Григорий не был свободен – половина жизни, прожитой врозь, стояла за его плечами. Он не мог снять с пальца кольцо императрицы, как не мог отказаться от верности империи. Первый сановник России был и ее первым рабом.
– Ты венчался с государыней Екатериной… – грустно продолжила София. – Не мне тебя винить – мы встретились слишком поздно. Полжизни прошло до нашей встречи. А страницы наполовину прочитанной книги не перевернешь назад.
– Да, Софьюшка, – согласился с ней Потемкин. – Я слишком поздно встретил тебя. Станешь ли ты винить меня в этом?
– Мы склонили колени перед алтарем Борисфена, – тихо, но твердо сказала гречанка, – и этого мне довольно. Нас соединила судьба и граф Сен-Жермен. Где он теперь, этот странный человек, у которого столько имен и жизней?
– Я давно потерял его след, – ответил Потемкин. – Неужели наш друг Ракоци устал сплетать нити судеб?
– Ракоци еще вернется к нам, – убежденно сказала София, – он руководит Гетерией, а братья из Гетерии – по-прежнему наши друзья.
– Как Константин Ригас, – неожиданно ревниво и жестко напомнил Софии Потемкин, – как наш друг Константин Ригас… Ты все еще помнишь о нем?

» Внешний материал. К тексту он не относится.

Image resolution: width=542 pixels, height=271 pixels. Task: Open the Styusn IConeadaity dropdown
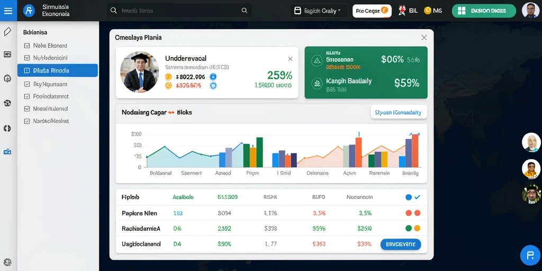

– Я помню о нем, как помнят о своей юности, – удивленная этой неожиданной ревностью оправдывалась гречанка. – Я оставила Витта, а ты – по-прежнему муж Екатерины. Ты обвенчался с женщиной, но взял в жены империю.
– Развод с государыней невозможен, – ответил Потемкин, впервые со дня их встречи не смея взглянуть Софии в глаза, – это будет стоить мне жизни и чести. Я служу России, душа моя.
– Я не прошу у тебя такой жертвы, – напомнила ему гречанка, – но и ты не упрекай меня прошлым.
– Прошлое – это ветер над Бугом… – ответил ей князь. – Оно всегда с нами, как и будущее, которое мы носим в себе.
– Что же будет с нами, Григорий? – спросила графиня Витт, и ветер над Бугом словно эхо повторил ее слова.
– Мы будем строить город, Софьюшка. После всех дорог, потерь и заблуждений мы наконец-то обрели дом. Пойдем домой…
Потемкин подал гречанке руку, и они пошли по направлению к строящемуся городу – под глухой рокот великих рек скифов и эллинов, Ингула и Буга. Над излучиной рек плыл закат, и в его огне вставала из праха и пепла столица новой Византии.